WHAT IS EXPECTED:
The line containing "The height and" and each line after it, through the final line of the data, are to be retyped exactly, with pictures left out.
====== DATA FOR REVIEW ======
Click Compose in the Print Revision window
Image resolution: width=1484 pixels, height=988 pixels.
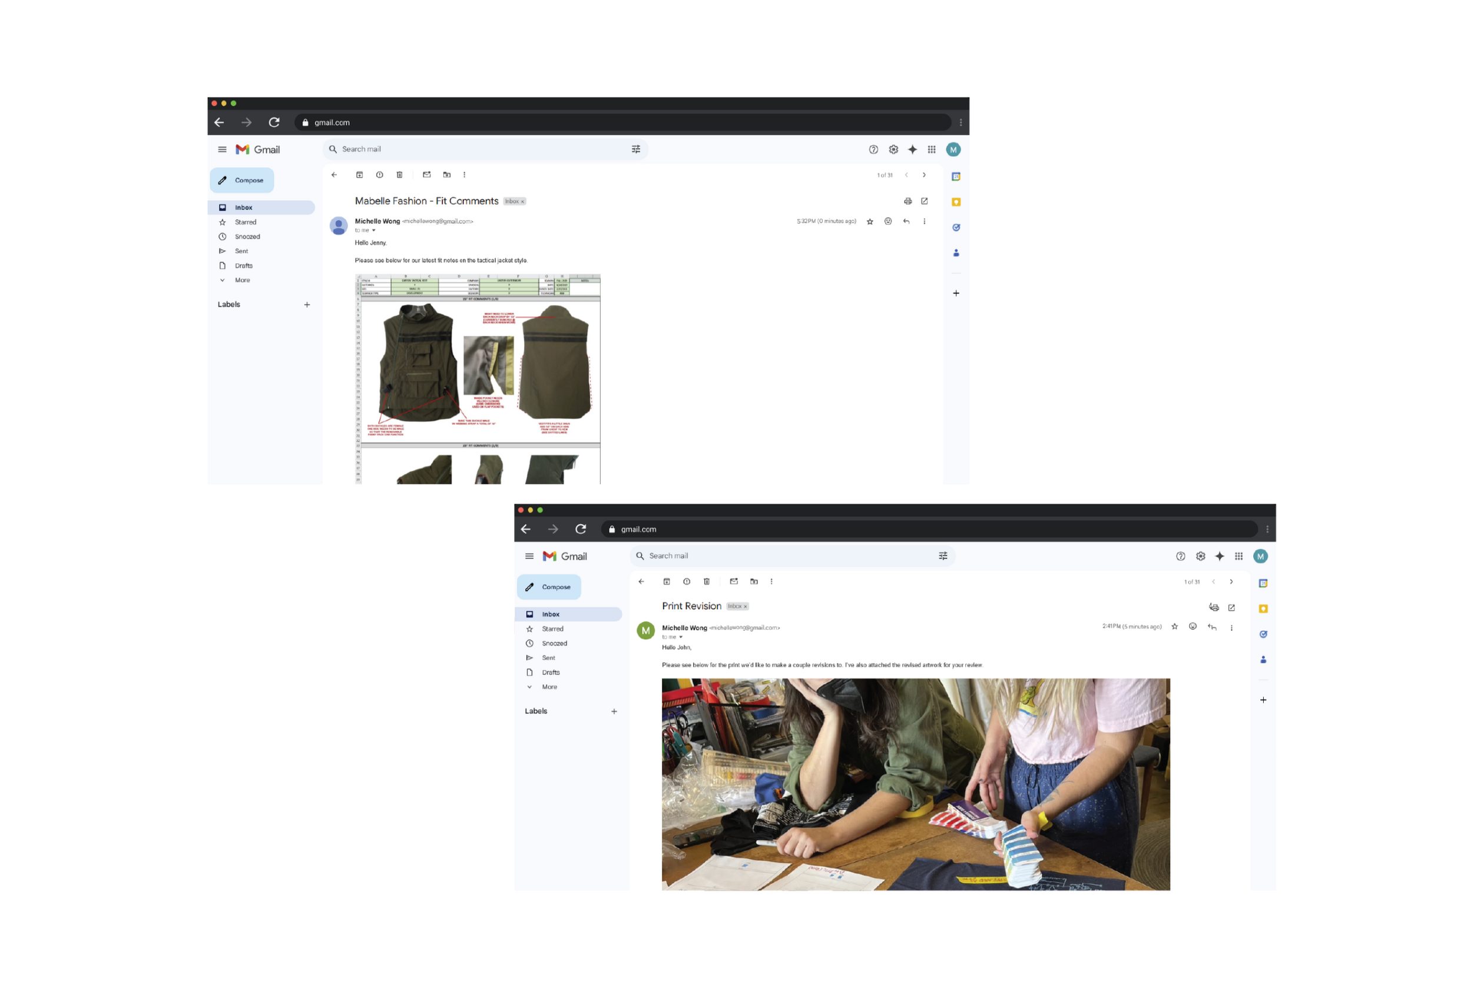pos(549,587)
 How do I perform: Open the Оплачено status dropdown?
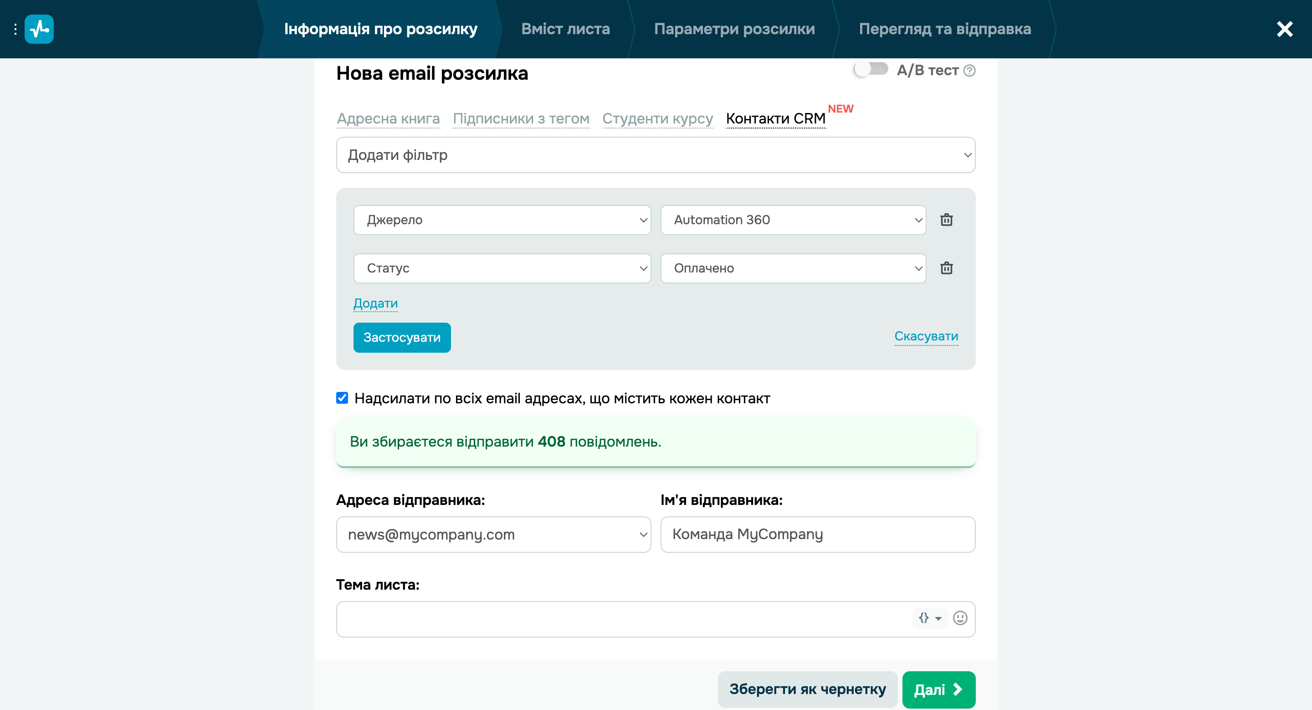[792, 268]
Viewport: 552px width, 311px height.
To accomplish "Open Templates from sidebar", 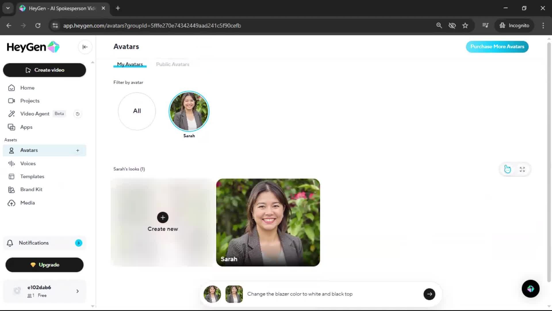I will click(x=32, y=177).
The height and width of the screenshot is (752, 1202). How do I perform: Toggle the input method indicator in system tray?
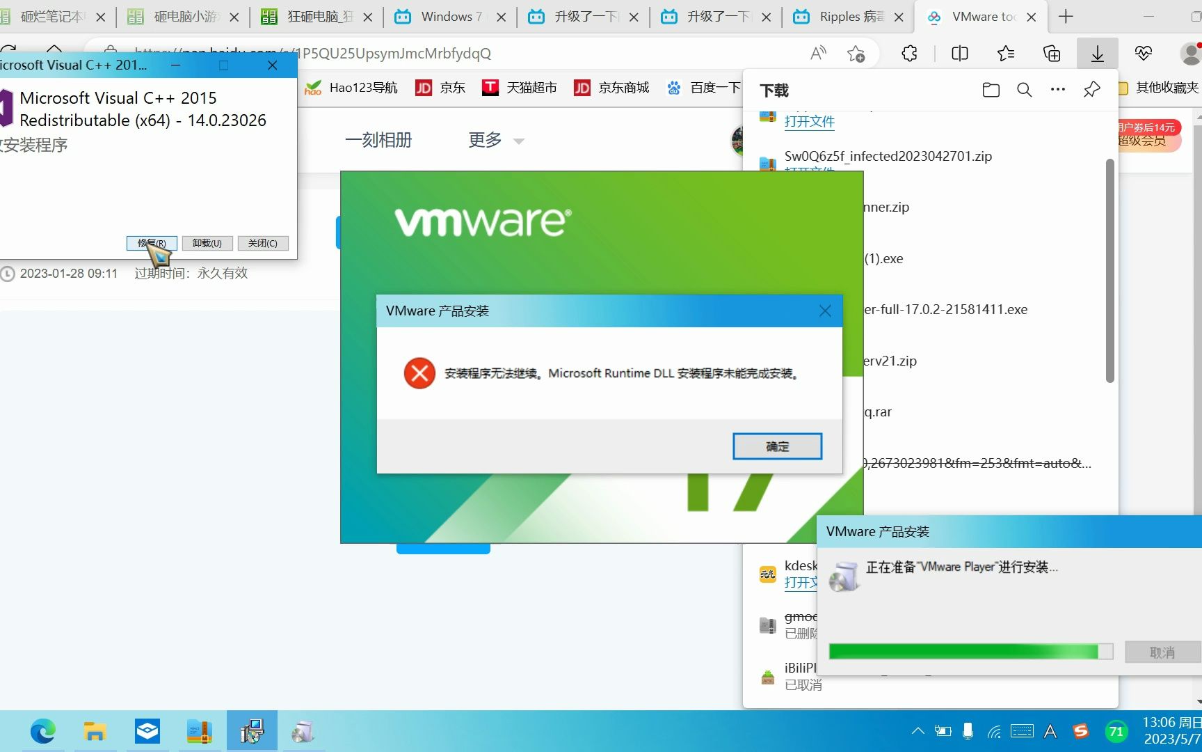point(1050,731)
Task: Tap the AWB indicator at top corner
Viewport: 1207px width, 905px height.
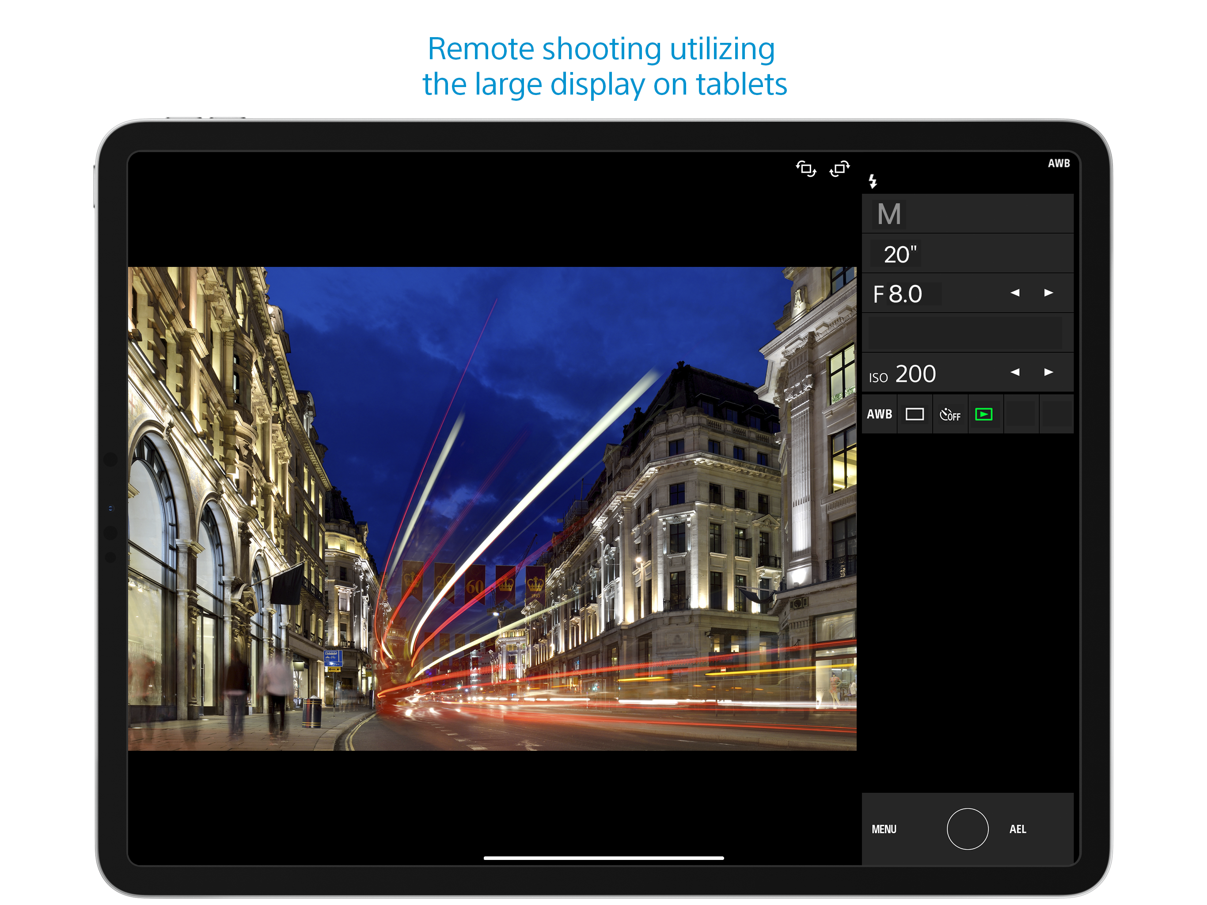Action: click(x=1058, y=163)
======
ANSWER BELOW:
The height and width of the screenshot is (752, 1202). How do I perform: Toggle the input method indicator in system tray?
point(1050,731)
Task: Tap the AWB indicator at top corner
Viewport: 1207px width, 905px height.
Action: click(x=1058, y=163)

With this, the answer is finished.